*How to complete this task*
Each entry that follows should be given again word for word; please leave out its pictures.

*Information shown*

*** Begin section ***

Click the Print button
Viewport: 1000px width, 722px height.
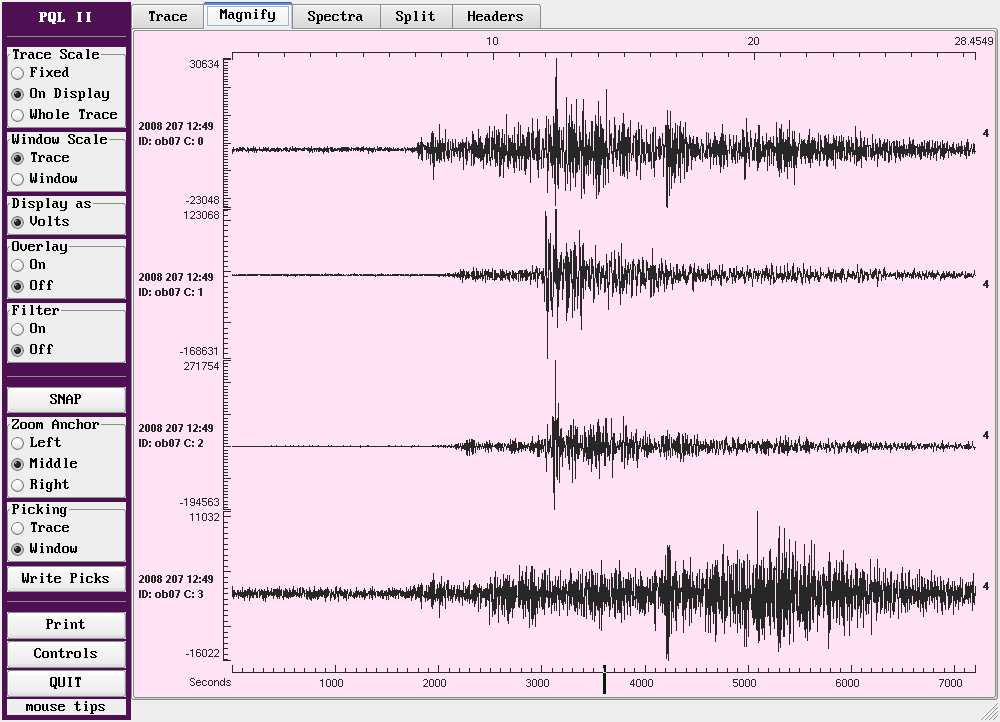[x=66, y=624]
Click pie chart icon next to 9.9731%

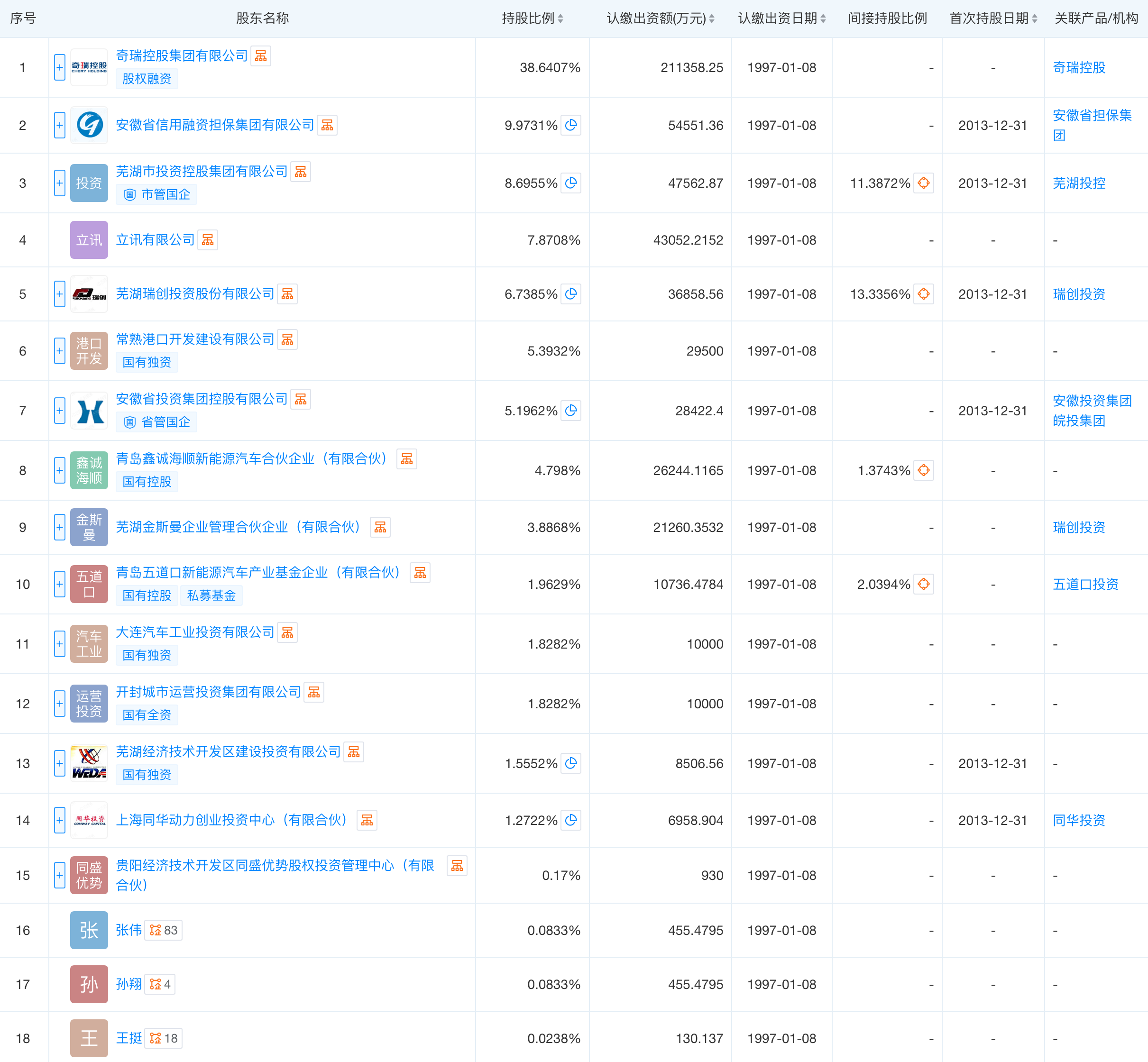point(571,125)
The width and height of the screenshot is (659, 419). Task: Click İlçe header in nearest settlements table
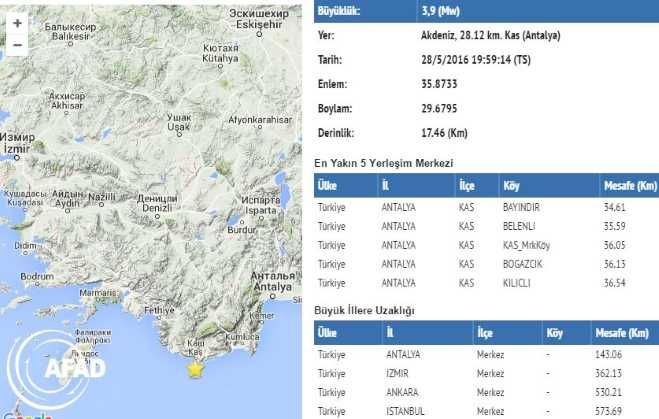coord(467,185)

*** End section ***

*Result for this task*
Click the Print button
Viewport: 1000px width, 722px height.
[x=66, y=624]
Click pie chart icon next to 9.9731%

point(571,125)
The width and height of the screenshot is (659, 419). Task: Click İlçe header in nearest settlements table
coord(467,185)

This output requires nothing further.